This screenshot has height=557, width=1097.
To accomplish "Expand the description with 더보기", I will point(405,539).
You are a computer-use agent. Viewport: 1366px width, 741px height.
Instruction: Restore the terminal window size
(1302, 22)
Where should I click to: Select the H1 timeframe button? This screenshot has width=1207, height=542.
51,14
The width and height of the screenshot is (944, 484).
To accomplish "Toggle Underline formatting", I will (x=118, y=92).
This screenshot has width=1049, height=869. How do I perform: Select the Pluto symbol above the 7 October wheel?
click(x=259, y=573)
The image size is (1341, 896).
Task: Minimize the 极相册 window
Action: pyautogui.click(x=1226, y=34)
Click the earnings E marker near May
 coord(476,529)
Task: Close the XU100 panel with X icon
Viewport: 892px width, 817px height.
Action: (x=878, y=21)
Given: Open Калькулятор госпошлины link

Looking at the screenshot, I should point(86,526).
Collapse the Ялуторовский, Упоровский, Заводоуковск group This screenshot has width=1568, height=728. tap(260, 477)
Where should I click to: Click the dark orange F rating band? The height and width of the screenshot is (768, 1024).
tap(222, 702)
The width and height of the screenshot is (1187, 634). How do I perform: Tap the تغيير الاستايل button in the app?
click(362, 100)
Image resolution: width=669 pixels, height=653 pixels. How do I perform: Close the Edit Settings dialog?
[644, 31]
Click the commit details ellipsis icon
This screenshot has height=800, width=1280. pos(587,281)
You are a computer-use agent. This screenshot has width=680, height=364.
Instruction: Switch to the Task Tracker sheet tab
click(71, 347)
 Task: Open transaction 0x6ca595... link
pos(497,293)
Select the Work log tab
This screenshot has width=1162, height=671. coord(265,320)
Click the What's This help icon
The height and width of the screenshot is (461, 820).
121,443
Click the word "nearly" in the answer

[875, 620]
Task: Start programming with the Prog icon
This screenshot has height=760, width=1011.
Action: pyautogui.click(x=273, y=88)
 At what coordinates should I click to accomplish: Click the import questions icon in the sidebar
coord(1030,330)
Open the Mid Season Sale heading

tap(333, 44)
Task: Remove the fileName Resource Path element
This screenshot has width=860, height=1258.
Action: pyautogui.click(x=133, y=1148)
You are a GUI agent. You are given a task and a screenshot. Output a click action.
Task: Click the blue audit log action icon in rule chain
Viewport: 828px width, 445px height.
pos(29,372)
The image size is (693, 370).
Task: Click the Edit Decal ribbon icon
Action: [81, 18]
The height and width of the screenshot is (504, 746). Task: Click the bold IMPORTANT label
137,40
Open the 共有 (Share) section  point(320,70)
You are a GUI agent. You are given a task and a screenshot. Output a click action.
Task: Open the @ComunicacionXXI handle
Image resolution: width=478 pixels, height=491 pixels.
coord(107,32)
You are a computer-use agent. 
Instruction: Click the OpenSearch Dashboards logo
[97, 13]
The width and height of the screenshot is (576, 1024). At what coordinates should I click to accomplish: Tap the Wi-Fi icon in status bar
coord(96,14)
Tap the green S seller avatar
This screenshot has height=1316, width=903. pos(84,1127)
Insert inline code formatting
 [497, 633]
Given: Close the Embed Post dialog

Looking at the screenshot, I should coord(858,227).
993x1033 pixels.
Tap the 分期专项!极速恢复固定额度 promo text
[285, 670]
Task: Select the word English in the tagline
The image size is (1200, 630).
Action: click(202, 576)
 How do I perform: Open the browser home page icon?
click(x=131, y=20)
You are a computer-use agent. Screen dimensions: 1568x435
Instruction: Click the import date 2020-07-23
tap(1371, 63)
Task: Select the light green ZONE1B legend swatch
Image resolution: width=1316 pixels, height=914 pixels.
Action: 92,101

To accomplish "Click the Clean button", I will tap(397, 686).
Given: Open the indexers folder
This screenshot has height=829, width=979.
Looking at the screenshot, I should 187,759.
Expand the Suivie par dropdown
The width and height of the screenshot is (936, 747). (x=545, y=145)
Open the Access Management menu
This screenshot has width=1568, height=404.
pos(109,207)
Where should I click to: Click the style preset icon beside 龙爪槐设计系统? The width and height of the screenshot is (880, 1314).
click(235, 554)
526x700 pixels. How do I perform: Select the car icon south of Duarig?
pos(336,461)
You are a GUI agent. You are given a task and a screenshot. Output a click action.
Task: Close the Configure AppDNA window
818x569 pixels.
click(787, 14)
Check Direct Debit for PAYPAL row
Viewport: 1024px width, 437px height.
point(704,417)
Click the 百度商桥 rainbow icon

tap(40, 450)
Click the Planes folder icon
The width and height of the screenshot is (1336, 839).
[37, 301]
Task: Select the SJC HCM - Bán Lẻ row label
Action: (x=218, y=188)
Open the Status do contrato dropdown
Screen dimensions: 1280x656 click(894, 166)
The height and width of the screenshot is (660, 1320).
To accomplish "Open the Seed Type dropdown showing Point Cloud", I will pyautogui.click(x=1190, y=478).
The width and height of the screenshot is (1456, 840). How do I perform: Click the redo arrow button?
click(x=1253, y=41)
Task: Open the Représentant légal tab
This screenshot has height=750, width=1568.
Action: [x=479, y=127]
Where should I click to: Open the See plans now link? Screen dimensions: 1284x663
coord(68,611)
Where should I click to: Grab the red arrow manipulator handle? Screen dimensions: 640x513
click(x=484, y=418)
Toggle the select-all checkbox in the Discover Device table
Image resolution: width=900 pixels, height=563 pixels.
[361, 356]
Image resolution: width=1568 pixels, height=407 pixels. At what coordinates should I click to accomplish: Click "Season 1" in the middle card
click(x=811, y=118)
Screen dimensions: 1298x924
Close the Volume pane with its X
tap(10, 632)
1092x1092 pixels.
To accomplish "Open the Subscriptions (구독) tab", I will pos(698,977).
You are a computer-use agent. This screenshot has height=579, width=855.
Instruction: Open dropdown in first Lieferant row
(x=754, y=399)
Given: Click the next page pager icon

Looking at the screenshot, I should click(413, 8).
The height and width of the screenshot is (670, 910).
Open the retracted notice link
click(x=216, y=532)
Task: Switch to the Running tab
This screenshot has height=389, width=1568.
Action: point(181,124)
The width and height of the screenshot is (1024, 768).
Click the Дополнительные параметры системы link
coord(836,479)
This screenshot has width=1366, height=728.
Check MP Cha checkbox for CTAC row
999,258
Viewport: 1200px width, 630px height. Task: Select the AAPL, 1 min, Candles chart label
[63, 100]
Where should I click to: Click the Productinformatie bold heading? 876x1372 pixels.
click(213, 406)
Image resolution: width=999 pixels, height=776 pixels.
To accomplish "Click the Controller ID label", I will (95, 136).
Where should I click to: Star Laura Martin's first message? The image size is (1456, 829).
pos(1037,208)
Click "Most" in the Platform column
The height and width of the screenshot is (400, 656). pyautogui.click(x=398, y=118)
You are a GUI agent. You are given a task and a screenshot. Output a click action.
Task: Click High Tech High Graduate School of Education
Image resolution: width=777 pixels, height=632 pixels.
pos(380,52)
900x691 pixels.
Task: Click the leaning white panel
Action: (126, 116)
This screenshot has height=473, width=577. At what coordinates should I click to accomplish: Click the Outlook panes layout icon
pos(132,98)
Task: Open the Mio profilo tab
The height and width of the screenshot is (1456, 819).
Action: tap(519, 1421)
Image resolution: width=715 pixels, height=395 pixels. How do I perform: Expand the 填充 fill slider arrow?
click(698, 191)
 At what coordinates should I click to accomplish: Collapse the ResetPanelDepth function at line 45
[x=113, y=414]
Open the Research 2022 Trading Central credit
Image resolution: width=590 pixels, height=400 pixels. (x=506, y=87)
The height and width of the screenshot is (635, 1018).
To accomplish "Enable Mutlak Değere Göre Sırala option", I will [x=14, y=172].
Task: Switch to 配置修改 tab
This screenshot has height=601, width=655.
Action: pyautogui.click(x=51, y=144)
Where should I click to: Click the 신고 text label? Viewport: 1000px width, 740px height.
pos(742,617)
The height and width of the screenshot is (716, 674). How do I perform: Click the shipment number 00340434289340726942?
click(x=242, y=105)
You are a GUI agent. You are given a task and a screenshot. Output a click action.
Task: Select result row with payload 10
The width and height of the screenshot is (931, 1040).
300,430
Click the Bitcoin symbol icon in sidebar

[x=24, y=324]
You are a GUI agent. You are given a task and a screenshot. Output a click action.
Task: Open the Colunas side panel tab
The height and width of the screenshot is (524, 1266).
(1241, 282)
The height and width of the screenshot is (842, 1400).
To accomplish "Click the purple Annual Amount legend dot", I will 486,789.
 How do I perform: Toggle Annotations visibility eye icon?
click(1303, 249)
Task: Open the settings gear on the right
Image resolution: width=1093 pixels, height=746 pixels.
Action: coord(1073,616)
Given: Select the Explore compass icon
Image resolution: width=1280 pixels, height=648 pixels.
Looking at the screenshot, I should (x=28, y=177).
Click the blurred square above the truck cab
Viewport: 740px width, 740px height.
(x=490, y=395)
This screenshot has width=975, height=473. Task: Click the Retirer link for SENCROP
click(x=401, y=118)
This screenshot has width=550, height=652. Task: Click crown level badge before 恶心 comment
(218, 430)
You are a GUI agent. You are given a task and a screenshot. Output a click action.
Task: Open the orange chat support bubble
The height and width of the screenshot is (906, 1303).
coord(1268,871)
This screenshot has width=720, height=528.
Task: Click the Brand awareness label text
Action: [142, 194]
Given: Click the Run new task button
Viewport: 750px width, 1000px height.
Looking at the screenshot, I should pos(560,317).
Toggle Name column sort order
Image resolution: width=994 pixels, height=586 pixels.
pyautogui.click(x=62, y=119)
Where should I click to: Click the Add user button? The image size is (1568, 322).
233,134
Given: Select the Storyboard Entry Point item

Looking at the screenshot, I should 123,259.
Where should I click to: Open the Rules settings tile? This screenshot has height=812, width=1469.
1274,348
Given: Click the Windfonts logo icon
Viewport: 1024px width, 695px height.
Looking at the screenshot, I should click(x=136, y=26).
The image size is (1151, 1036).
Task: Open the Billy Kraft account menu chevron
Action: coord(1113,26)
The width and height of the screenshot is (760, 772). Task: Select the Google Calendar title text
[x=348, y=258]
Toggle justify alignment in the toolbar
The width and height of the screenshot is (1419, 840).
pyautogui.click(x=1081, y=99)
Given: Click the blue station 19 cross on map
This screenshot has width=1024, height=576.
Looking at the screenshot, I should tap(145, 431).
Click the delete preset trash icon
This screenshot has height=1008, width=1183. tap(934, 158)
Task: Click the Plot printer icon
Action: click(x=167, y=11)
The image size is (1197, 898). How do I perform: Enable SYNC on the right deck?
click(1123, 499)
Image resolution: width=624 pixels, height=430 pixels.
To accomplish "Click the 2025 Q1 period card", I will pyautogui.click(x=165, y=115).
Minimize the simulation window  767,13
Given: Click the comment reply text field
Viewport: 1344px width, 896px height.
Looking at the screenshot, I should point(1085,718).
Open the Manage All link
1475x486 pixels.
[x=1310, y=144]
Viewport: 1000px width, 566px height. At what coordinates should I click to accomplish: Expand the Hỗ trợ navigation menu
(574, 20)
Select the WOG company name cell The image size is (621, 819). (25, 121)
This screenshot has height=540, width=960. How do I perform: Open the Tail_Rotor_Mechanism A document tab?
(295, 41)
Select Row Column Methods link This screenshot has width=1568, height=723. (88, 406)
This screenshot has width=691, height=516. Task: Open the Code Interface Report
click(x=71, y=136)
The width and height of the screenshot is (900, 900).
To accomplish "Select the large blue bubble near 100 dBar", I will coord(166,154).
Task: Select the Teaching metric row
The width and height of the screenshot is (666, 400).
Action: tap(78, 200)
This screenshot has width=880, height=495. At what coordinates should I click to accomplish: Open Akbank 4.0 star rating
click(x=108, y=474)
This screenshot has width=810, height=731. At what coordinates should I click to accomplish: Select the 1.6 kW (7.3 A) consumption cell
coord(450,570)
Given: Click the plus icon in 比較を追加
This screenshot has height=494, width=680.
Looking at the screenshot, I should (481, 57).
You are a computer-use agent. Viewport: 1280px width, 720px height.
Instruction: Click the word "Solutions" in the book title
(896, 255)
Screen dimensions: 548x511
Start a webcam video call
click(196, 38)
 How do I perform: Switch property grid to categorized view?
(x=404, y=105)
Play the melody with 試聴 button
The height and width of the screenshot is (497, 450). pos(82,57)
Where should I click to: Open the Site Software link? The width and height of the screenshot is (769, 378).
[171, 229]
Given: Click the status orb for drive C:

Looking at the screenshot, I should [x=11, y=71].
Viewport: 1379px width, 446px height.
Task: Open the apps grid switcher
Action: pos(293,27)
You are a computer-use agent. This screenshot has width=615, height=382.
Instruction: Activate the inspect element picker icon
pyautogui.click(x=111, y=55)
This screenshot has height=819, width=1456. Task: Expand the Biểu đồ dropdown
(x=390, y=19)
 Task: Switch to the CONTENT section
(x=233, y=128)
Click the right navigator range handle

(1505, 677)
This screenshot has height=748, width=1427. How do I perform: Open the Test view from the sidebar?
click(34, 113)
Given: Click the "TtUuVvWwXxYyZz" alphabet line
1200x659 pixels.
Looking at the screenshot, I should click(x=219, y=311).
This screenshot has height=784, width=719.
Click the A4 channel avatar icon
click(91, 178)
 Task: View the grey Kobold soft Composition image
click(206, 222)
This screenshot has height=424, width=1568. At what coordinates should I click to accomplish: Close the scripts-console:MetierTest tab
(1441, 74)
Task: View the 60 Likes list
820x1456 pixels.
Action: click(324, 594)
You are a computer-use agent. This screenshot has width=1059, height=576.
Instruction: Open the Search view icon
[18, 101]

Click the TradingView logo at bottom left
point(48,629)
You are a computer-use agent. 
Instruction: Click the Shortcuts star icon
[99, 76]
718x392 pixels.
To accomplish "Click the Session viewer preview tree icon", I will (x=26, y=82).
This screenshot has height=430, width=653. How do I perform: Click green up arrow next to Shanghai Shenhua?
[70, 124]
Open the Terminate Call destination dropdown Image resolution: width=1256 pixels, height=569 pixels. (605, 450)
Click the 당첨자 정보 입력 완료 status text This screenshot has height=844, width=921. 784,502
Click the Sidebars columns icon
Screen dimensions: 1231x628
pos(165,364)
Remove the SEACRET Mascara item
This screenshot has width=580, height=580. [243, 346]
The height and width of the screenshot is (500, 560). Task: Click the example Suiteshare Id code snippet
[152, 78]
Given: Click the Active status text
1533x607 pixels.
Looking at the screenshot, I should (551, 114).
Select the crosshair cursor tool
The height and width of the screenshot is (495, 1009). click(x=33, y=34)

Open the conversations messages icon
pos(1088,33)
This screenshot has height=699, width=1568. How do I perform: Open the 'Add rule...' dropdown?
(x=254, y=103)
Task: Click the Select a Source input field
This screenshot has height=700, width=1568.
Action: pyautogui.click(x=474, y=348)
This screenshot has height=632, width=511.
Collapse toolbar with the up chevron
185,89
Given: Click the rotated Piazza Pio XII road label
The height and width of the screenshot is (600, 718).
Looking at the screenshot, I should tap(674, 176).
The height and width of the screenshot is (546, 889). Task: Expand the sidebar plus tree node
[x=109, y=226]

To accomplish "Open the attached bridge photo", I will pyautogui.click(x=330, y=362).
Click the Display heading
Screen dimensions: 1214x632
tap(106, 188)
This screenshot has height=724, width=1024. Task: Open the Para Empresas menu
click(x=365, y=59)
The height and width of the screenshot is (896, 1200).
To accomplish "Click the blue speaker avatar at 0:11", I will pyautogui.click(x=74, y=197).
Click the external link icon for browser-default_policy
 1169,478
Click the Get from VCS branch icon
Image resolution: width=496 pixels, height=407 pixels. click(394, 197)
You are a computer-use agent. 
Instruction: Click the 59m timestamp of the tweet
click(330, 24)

○ ○ ○ ○

** GOAL OF THE EXERCISE **
Report the number of lines in the entries above that include the word "legend" and add nothing to it.

** EXERCISE ANSWER **
2